The Chief Rabbi’s Pesach Message 5782
For the past two years, our Pesach experiences have been uniquely challenging while we contended with the unprecedented restrictions of the Coronavirus pandemic. Baruch Hashem, at long last, we can now look forward with fresh optimism to Pesach 2022.
The fundamental dimensions of the Pesach Seder are encapsulated perfectly in the famous words:
“Kol dichfin yeitei veyeichol; kol ditzrich yeitei veyifsach” – “All who are hungry, let them come and eat; All who are in need, let them come and join us in observing Pesach.”
(Pesach Haggadah, Magid, Ha Lachma Anya.)
This invitation makes clear that where possible, our Seder should be celebrated with others. Yet, it also describes the two essential aspects of the Seder experience – the physical, represented by the invitation to eat, and the spiritual, represented by the invitation to observe Pesach. Neither component is sufficient without the other. The Seder is both a feast for our physical senses and a feast for the soul.
The four questions of Ma Nishtana, relating to matza, maror, dipping and leaning, highlight not only what we do at the seder but also how we do them. These two dimensions of both our physical and spiritual Seder experiences, convey to us a profound lesson about both Seder night and Jewish life in general.

(Stored data):
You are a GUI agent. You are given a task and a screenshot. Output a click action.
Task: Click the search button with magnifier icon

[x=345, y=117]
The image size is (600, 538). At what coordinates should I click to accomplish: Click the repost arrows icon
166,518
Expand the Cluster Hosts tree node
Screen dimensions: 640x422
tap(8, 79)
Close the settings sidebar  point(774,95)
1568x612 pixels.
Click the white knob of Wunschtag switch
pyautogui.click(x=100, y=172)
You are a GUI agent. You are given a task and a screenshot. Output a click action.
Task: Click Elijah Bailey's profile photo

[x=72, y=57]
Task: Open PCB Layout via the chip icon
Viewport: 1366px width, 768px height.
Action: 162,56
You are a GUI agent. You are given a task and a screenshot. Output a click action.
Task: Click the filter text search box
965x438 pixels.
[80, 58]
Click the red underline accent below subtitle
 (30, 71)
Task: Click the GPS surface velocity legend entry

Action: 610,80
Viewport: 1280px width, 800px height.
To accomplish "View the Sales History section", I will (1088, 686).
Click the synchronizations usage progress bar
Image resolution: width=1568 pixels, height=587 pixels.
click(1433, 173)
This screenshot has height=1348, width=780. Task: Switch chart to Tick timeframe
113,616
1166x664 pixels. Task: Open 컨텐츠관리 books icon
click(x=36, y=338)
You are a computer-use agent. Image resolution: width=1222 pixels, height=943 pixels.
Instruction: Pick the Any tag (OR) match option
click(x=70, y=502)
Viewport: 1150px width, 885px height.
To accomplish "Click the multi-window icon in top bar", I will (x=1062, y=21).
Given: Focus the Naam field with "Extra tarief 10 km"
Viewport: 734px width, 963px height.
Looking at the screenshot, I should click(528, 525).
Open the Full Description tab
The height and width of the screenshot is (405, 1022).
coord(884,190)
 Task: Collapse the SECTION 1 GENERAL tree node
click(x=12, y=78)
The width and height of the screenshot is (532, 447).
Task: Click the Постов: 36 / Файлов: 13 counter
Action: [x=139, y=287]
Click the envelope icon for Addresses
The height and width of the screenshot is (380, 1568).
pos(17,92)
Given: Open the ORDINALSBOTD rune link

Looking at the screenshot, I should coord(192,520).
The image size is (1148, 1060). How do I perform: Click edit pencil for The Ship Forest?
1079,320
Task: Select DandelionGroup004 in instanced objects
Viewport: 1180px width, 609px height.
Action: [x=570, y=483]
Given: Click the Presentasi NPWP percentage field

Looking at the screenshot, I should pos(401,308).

(Work instruction): Take the Chief Rabbi's Pesach message from the words "The Chief Rabbi’s" through "Ha Lachma Anya.)" and write that part out again, substituting "hope" for "optimism".

(Response):
The Chief Rabbi’s Pesach Message 5782
For the past two years, our Pesach experiences have been uniquely challenging while we contended with the unprecedented restrictions of the Coronavirus pandemic. Baruch Hashem, at long last, we can now look forward with fresh hope to Pesach 2022.
The fundamental dimensions of the Pesach Seder are encapsulated perfectly in the famous words:
“Kol dichfin yeitei veyeichol; kol ditzrich yeitei veyifsach” – “All who are hungry, let them come and eat; All who are in need, let them come and join us in observing Pesach.”
(Pesach Haggadah, Magid, Ha Lachma Anya.)